◆ MATERIAL FOR THIS TASK:

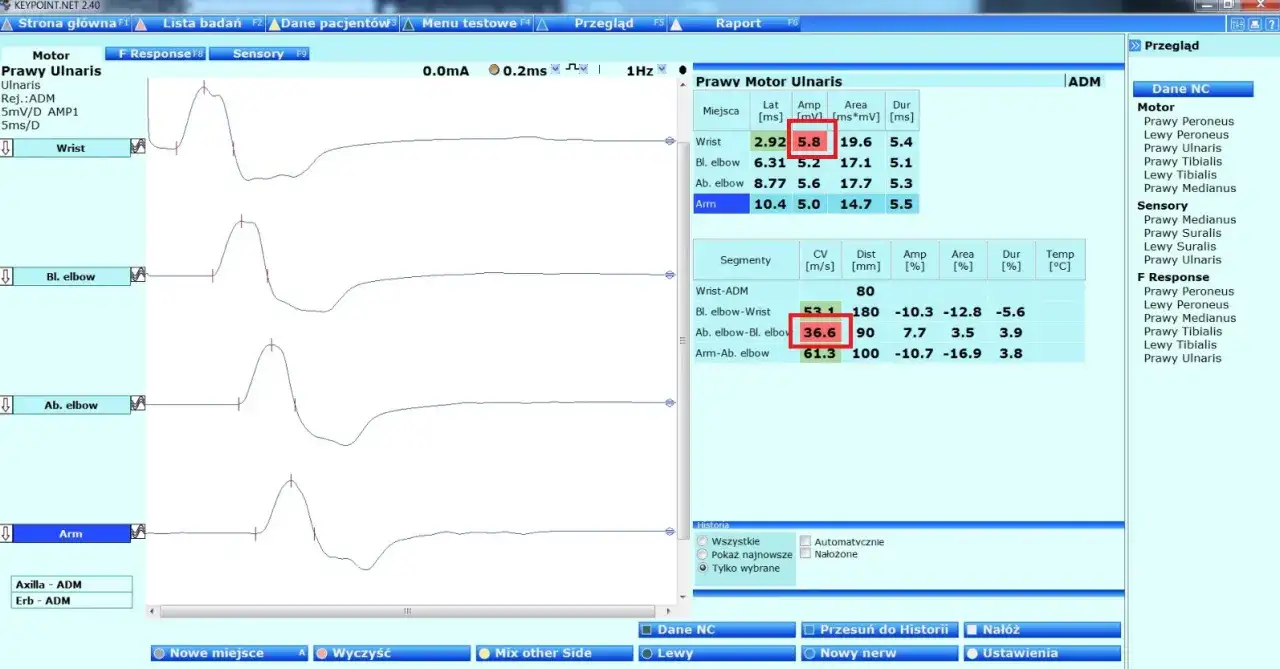The image size is (1280, 669).
Task: Click the waveform icon next to Wrist
Action: pos(138,147)
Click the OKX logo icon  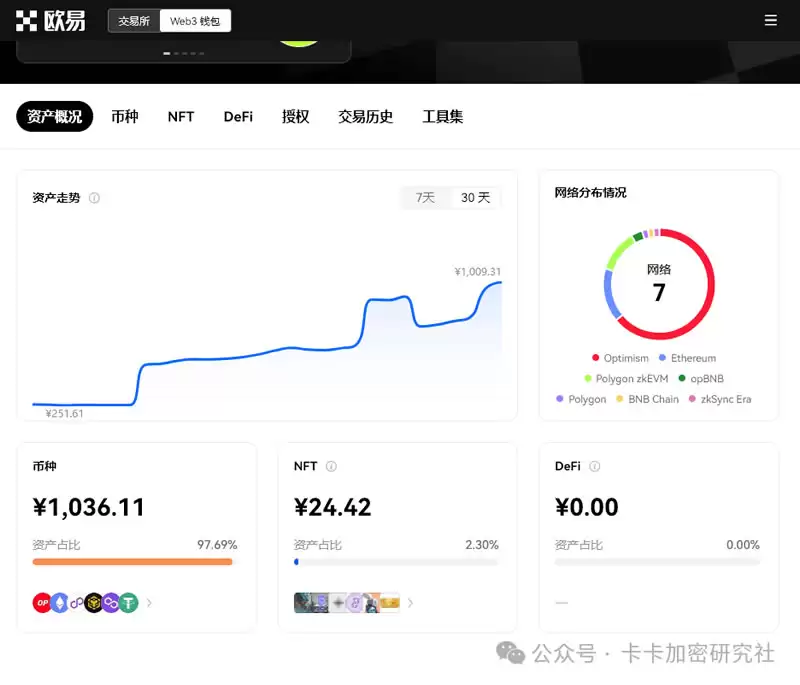(x=28, y=20)
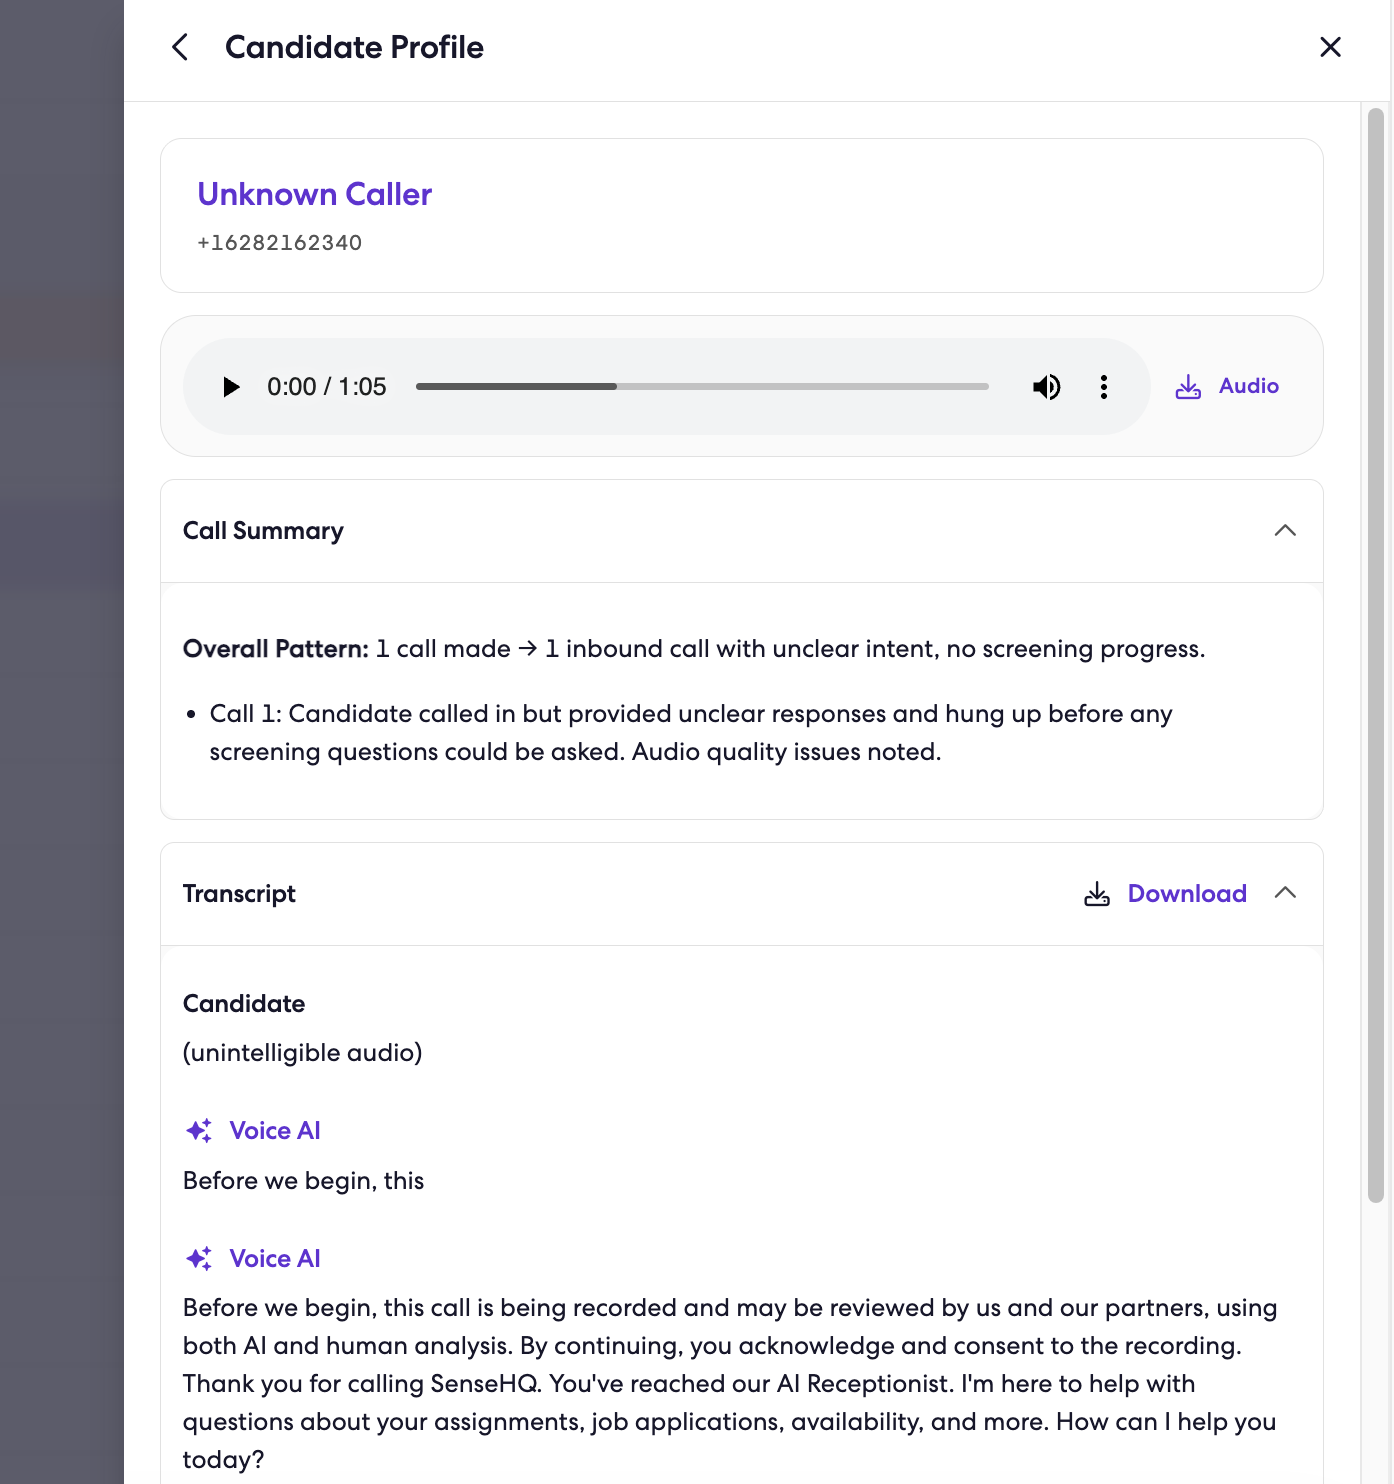Click the caller phone number +16282162340
Screen dimensions: 1394x1484
click(280, 243)
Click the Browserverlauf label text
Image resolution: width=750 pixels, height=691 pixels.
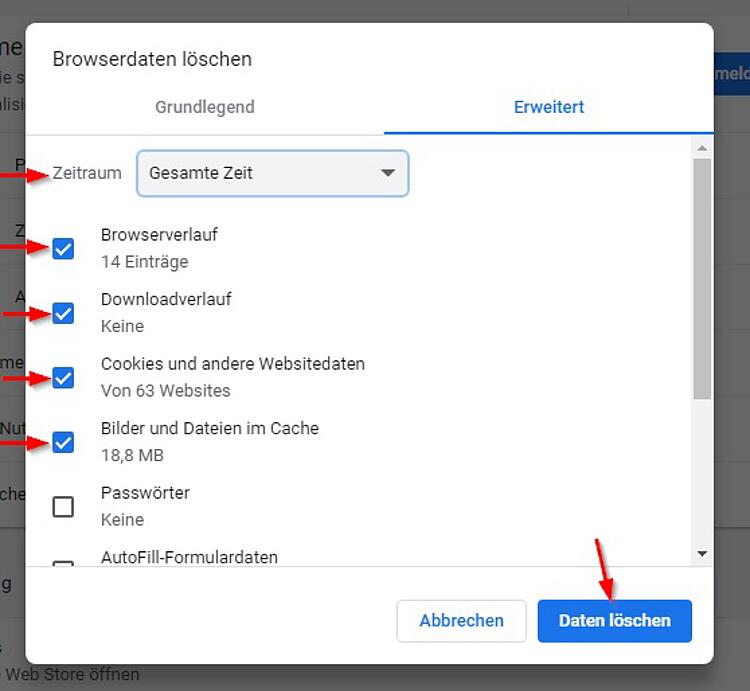click(159, 235)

◆ TASK DESCRIPTION:
Only the lines from the one containing "Click the Browserverlauf label text" through the last line of the data may appear in the answer, each given again exactly and with pictures left out.

◆ FINISHED TASK:
Click the Browserverlauf label text
Image resolution: width=750 pixels, height=691 pixels.
click(159, 235)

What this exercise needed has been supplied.